● Requirement:
Rewrite the material below, replacing every "Click" with "Tap" and keeping everything else unchanged. Leave the pictures out.

● Exercise inputs:
++++++++
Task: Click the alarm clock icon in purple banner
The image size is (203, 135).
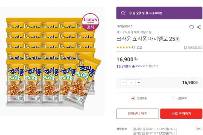Action: [123, 13]
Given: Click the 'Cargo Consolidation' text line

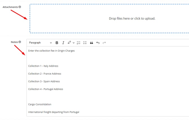Looking at the screenshot, I should [39, 104].
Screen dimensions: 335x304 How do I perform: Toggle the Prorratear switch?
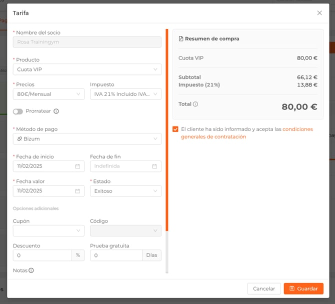point(18,112)
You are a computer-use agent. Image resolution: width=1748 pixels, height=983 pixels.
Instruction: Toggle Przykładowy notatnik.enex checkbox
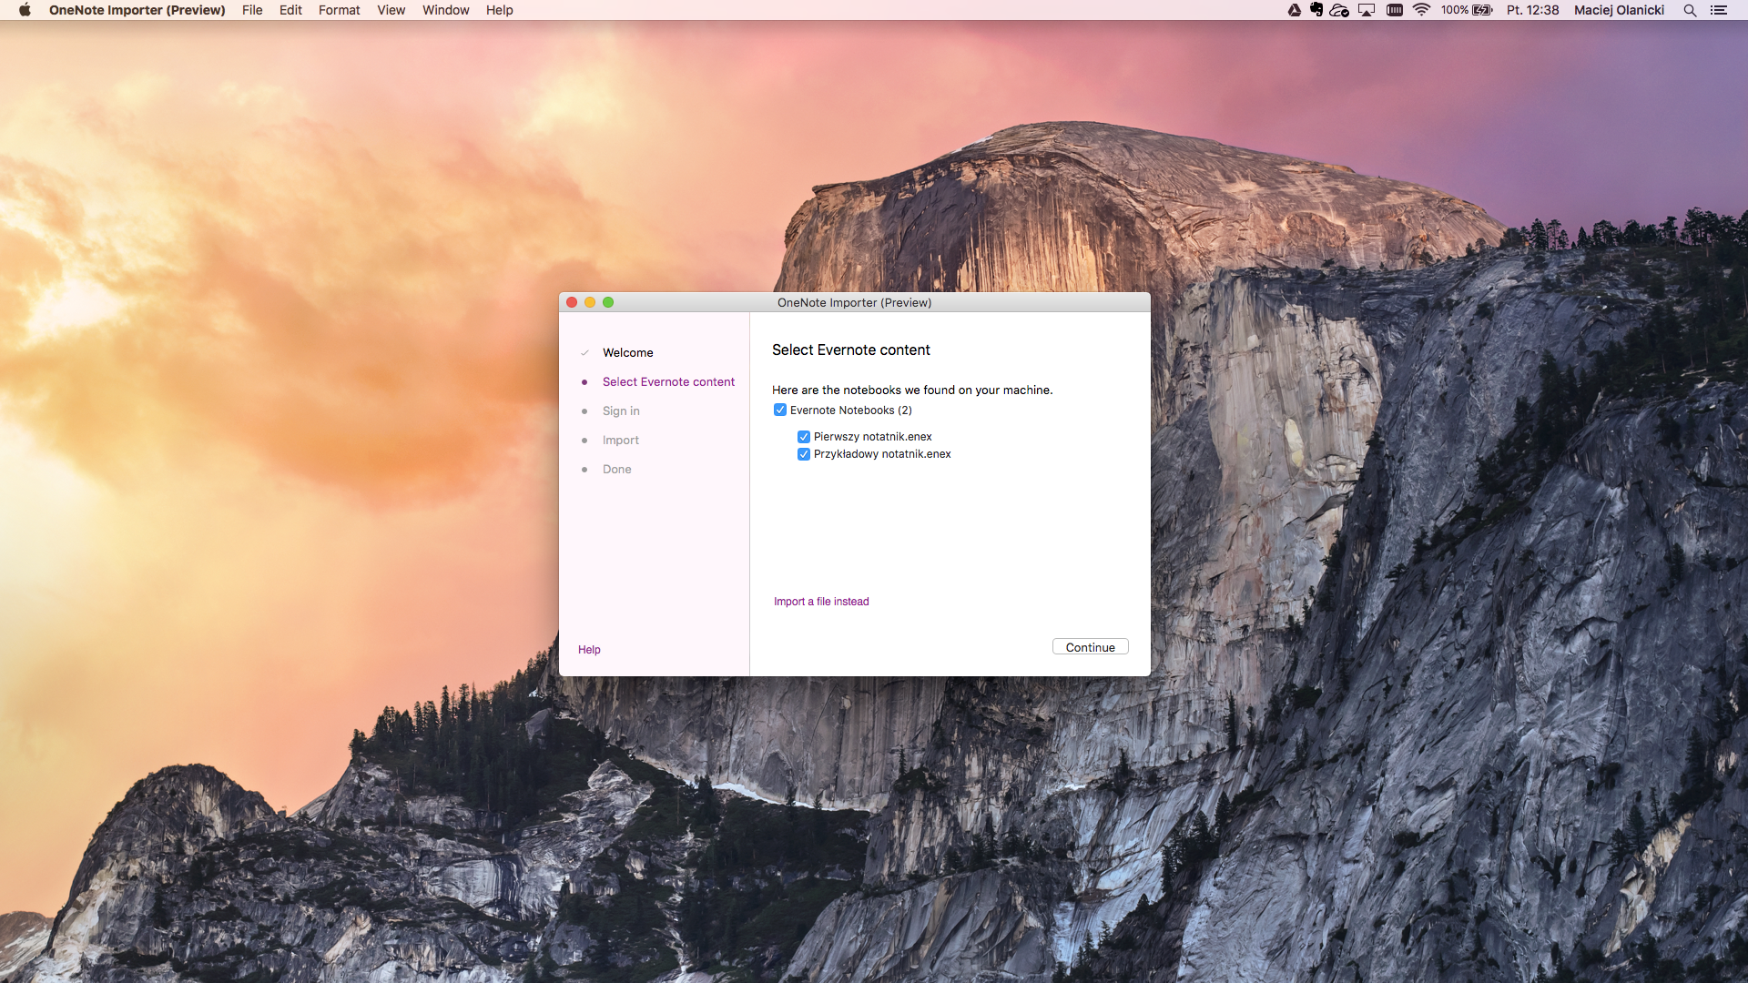(804, 454)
++++++++
● Exercise result:
Task: Tap the alarm clock icon in purple banner
The image size is (203, 135).
Action: [123, 13]
Given: Tap the 'Cargo Consolidation' text line

Looking at the screenshot, I should [39, 104].
Screen dimensions: 335x304 How do I perform: Toggle the Prorratear switch?
point(18,112)
You are a computer-use agent. Image resolution: width=1748 pixels, height=983 pixels.
Instruction: Toggle Przykładowy notatnik.enex checkbox
(804, 454)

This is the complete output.